The maladaptation subtype — acute, reversible vasoconstriction in structurally normal vessels — responds most readily to pulmonary vasodilators. Hypoplasia (reduced vascular bed in CDH or oligohydramnios) is harder to reverse because the vascular surface area itself is insufficient. Remodelling (abnormal smooth muscle deposition from chronic intrauterine hypoxia) may partially respond but often requires prolonged therapy. [6]
Clinical Presentation
A term or late-preterm infant develops respiratory distress and cyanosis within the first 12–24 hours after birth. The oxygen requirement climbs rapidly and often fails to respond to supplemental oxygen in a pattern that distinguishes PPHN from simple lung disease. [1]
Auscultation reveals a loud, single second heart sound (prominent P₂) reflecting high pulmonary artery pressure. A tricuspid or mitral regurgitation murmur may be audible. Hepatomegaly suggests right heart strain. Infants with severe disease develop systemic hypotension, poor peripheral perfusion, and oliguria from the resulting multi-organ dysfunction. [7]
Differential Diagnosis
Cyanotic congenital heart disease is the most urgent differential — transposition of the great arteries, total anomalous pulmonary venous return, and truncus arteriosus can mimic PPHN and must be excluded by echocardiography before committing to iNO therapy. Starting iNO in a duct-dependent cardiac lesion can precipitate collapse by reducing PVR and stealing systemic output. [4]
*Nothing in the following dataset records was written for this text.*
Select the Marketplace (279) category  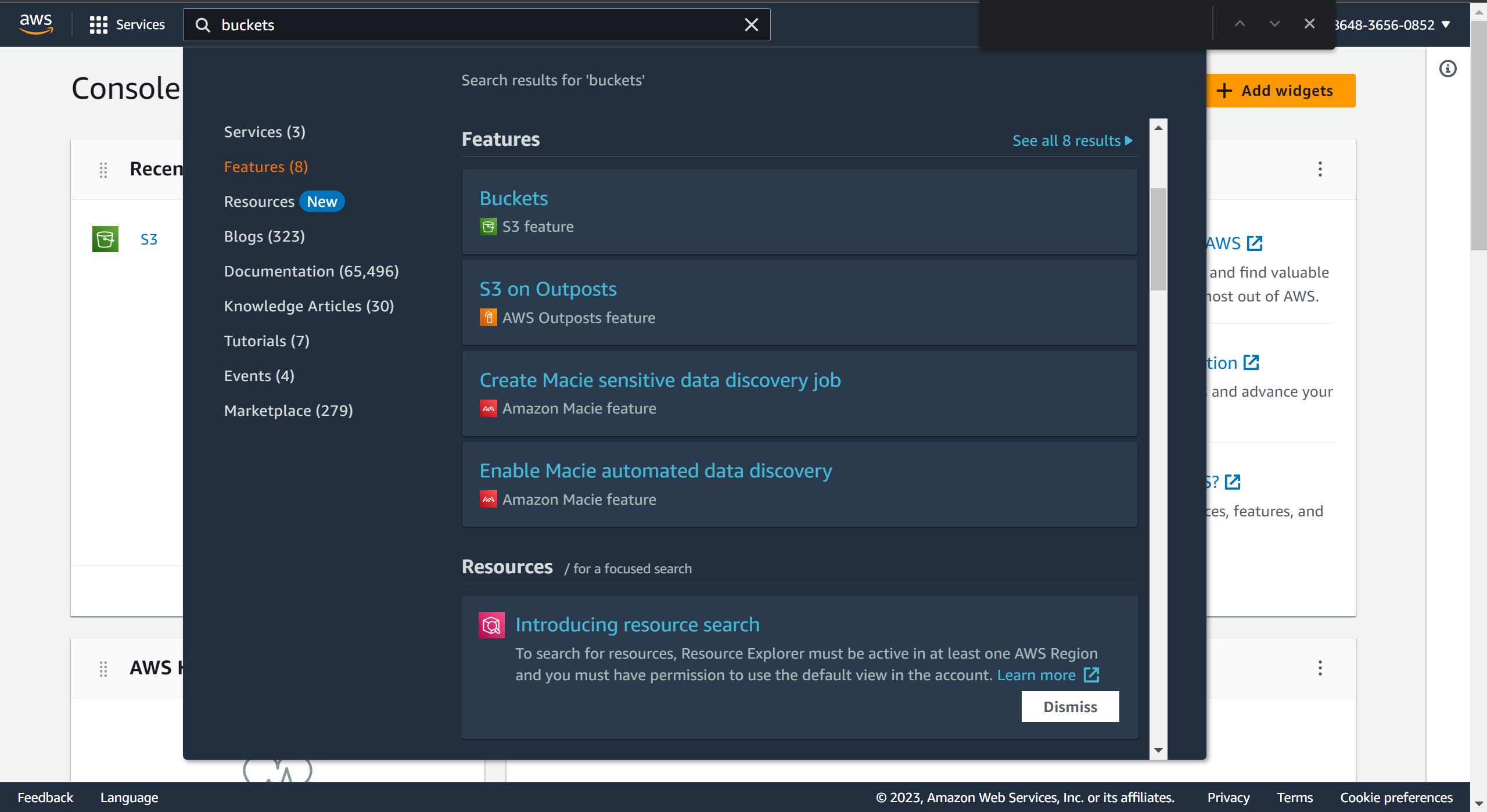(288, 411)
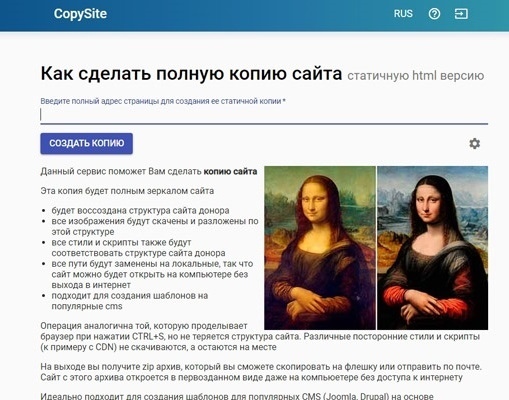Screen dimensions: 509x400
Task: Click the paragraph starting 'Операция аналогична той'
Action: pos(260,336)
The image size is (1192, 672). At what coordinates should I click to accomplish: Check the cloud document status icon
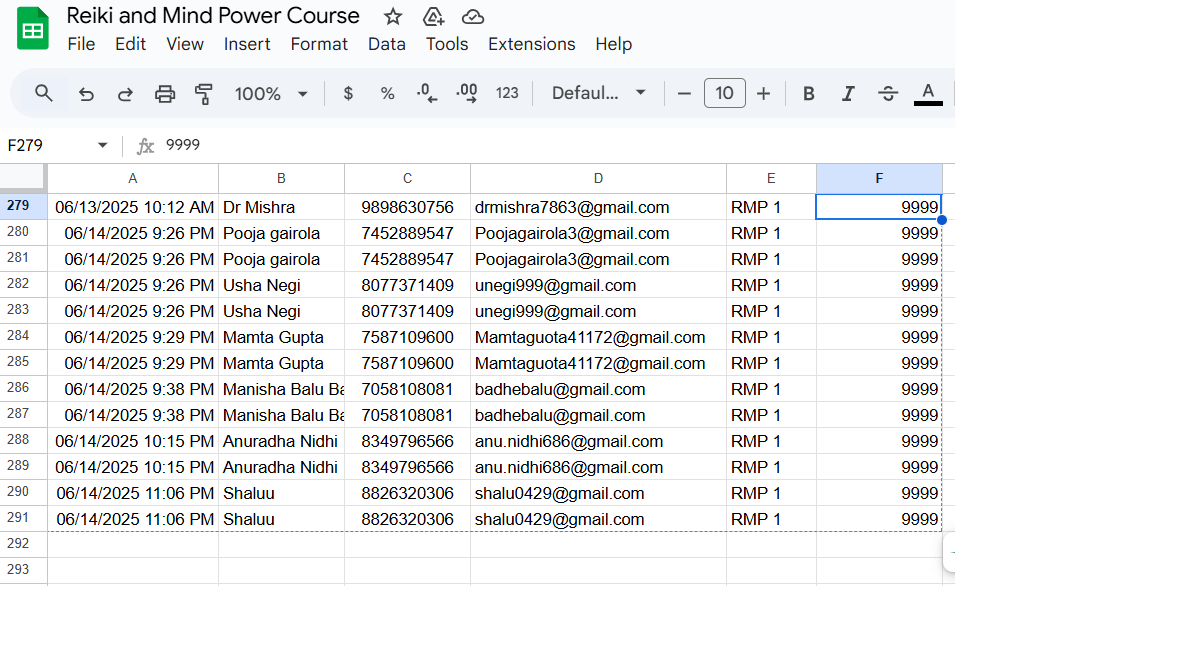click(473, 16)
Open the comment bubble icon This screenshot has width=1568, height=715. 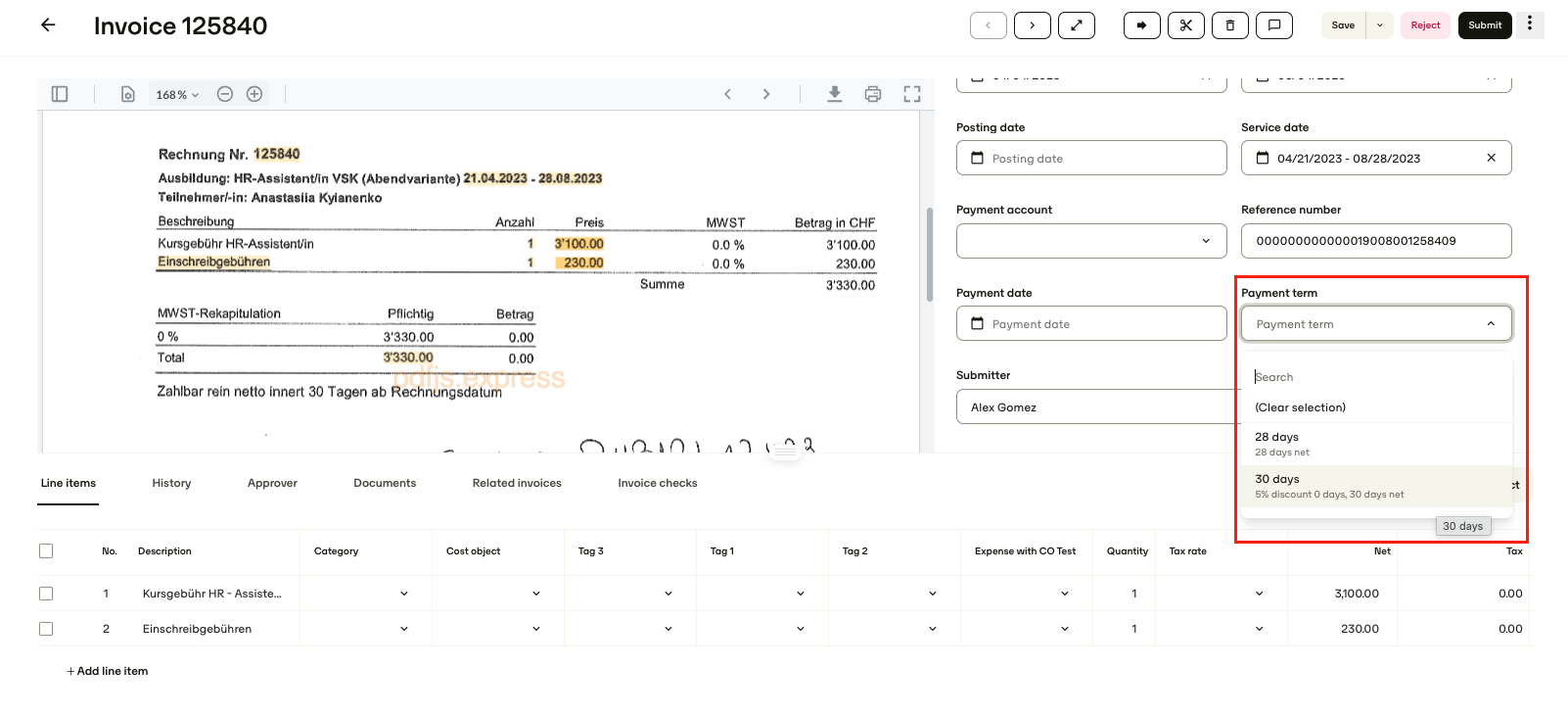pos(1274,25)
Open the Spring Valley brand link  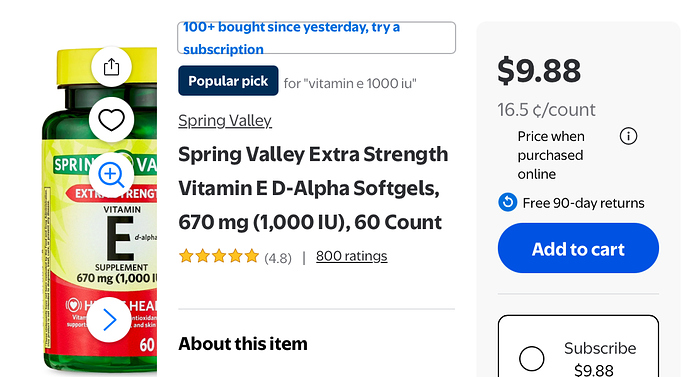[225, 121]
Primary lung disorders are common co-pathologies. Respiratory distress syndrome, meconium aspiration, congenital pneumonia, and congenital diaphragmatic hernia can all coexist with PPHN and worsen the hypoxaemia. The chest X-ray helps distinguish a parenchymal process from idiopathic PPHN, where the lung fields appear normal or oligemic. [1]
Sepsis triggers inflammatory pulmonary vasoconstriction and is both a cause and a mimic. Polycythaemia and methaemoglobinaemia are rarer but important considerations when the cyanosis is disproportionate to the respiratory effort. [1]
Clinical & Bedside Assessment
Begin with simultaneous pre-ductal and post-ductal pulse oximetry. A right-hand probe sits pre-ductal (before the ductus takeoff); any lower-limb probe sits post-ductal. Re-measure after 100% FiO₂ for 10 minutes — a minimal rise in SpO₂ or PaO₂ points toward PPHN or cyanotic CHD rather than primary lung disease. [1]
Examine for signs of right heart strain. A tricuspid regurgitation murmur, hepatomegaly, and a gallop rhythm suggest pulmonary hypertension is causing backward failure. Assess blood pressure in all four limbs — differential pressures suggest coarctation or interrupted aortic arch, which changes the differential entirely. [7]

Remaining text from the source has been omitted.